2.2.3. Le prêt de 100 millions de dollars et la gestion des banques sindoniennes.

Lorsqu'en Mai 1974 Sindona rencontre des difficultés, il s'adresse au Banco de Roma pour un emprunt. Il était évident qu'en Italie, l'interlocuteur privilégié et plus malléable était la banque contrôlée par des administrateurs liés à la Dc avec laquelle il avait déjà entretenu de nombreux rapports d'affaires.

Le 20 Juin, brûlant toutes les étapes et les procédures officielles, le Banco di Roma concède un prêt de 100 millions de dollars aux banques du groupe sindonien, les faisant transiter par le Banco di Roma-Nassau avec la signature du responsable de l'étranger Mario Barone. Ce prêt - comme cela a été mis en évidence dans les moindres détails par plus d'un document au tribunal, au moment de la liquidation et dans la relation partielle-même de la Commission (présentée au Parlement le 28 Juillet 1981) - est effectué par une procédure illégitime, tant à cause de l'autorisation du Bureau Italien des Changes manquée et postérieure, que sous l'aspect des garanties offertes par des sociétés (Finambro, SGI), qui, à cause de leurs consistances patrimoniales n'auraient pas pu le faire, qu'à cause des garanties d'utilisation des ressources mises à la disposition par un organisme de droit public, et qu'enfin, à cause du pourcentage élevé de risques que l'opération comportait.

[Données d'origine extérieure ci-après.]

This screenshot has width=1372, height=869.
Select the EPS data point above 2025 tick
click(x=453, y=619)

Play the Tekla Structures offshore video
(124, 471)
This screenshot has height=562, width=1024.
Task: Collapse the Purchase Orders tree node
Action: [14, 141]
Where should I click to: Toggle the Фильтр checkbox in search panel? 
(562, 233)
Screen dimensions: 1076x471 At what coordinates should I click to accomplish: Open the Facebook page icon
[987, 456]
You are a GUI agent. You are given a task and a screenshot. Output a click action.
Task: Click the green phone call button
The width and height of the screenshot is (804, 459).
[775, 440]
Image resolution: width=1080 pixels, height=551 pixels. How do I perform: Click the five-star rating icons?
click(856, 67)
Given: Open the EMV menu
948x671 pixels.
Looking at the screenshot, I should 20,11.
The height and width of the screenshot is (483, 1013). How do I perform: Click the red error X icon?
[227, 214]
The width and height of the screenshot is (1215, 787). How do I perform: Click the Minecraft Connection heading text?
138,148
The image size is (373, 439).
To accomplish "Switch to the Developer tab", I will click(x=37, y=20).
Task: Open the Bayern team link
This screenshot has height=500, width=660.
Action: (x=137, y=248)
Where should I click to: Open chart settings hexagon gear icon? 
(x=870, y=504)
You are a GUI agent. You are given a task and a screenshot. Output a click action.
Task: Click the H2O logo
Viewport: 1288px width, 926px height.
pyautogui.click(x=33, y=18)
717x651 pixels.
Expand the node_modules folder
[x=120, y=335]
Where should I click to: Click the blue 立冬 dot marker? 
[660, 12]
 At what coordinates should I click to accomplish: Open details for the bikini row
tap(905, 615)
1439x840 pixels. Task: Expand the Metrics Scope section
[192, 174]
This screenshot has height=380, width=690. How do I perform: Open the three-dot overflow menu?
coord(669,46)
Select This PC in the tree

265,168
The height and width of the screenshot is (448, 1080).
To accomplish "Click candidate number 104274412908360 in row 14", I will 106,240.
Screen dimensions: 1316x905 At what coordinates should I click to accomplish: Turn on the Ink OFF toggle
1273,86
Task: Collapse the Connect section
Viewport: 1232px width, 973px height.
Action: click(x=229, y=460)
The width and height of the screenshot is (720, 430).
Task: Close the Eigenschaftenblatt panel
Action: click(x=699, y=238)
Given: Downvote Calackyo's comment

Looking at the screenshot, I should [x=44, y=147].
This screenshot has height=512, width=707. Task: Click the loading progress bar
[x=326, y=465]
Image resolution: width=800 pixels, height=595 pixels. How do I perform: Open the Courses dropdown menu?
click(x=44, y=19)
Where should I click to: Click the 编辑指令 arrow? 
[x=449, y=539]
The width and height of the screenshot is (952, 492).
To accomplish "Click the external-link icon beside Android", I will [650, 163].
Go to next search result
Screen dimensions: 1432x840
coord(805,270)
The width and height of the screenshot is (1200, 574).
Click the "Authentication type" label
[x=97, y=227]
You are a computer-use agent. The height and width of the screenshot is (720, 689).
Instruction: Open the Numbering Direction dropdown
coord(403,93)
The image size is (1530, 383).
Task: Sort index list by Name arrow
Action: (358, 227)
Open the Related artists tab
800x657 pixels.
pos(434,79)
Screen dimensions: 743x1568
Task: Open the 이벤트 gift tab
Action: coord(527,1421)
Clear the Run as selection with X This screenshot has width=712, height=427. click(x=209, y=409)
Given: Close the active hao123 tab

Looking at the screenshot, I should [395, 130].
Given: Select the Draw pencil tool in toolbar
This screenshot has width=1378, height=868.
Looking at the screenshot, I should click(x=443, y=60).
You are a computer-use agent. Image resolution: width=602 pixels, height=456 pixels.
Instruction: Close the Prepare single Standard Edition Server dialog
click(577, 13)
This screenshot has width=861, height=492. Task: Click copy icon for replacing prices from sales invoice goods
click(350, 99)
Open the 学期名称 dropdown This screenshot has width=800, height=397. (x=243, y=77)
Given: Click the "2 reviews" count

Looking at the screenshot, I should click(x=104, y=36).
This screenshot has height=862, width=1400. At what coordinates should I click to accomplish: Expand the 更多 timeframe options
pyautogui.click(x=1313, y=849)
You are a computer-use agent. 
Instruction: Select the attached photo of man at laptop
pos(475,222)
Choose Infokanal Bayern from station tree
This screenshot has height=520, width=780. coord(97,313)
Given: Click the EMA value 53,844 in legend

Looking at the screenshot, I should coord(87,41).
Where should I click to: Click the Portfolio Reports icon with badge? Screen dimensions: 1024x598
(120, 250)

Mais, outre ces aspects techniques, les fondements de cet acte mis en oeuvre par le Banco di Roma avec la couverture et l'autorisation de la Banca d'Italia ont de très graves implications de "ligne politique".

Face à la crise du groupe et des banques sindoniennes, révélée dans toute sa gravité non seulement en Italie mais aussi aux Usa, où l'on avait découvert, à la Franklin Bank, des pertes pour plus de 40 millions de dollars dans des opérations monétaires aussi obscures qu'hasardeuses, le choix des dirigeants du Banco di Roma est de s'introduire dans la crise par une ambiguïté d'intentions délibérée. Dans un premier temps, dans les intentions du Banco di Roma, coexistent aussi bien la volonté de soutenir Sindona que celle d'absorber éventuellement le système sindonien; dans un deuxième temps, la banque d'intérêt national vise exclusivement à absorber les banques sindoniennes en déchargeant les dépenses relatives sur la collectivité. Et tout cela avec la bénédiction de la Banque d'Italie, sans le consentement de laquelle l'opération-prêt n'aurait pu être perfectionnée ni conduite à terme.

Trois semaines après le prêt de 100 millions de dollars, le 8 Juillet, le Banco di Roma s'installe massivement dans la gestion du système bancaire et en partie financier de Sindona, détachant 40 dirigeants à la Banca Unione, à la Banca Privata Finanziaria et à l'Edilcentro-SGI qui, à travers les associées étrangères de Genève, de Luxembourg, de Nassau et des 35 Iles Cayman, constitue un moteur pour les opérations spéculatives internationales sur les changes et les marchandises. A travers la reconnaissance de ces dirigeants, le Banco di Roma apprend les détails du chaos sindonien, de très grandes irrégularités en tous genres, du désastreux état de dettes et de tous les imbroglios mis en acte par la perverse activité financière et bancaire sindonienne.

Le Banco di Roma avance dans la fiction de la gestion "ordinatrice" du système sindonien en se fixant progressivement, de manière toujours plus explicite, l'objectif d'absorber et de se substituer au délabrement sindonien, transformant ainsi son rôle initial d'allié de Sindona dans le rôle de celui qui veut participer, avec l'approbation supérieure et avec les frais refilés aux contribuables, au bénéfice du partage des restes.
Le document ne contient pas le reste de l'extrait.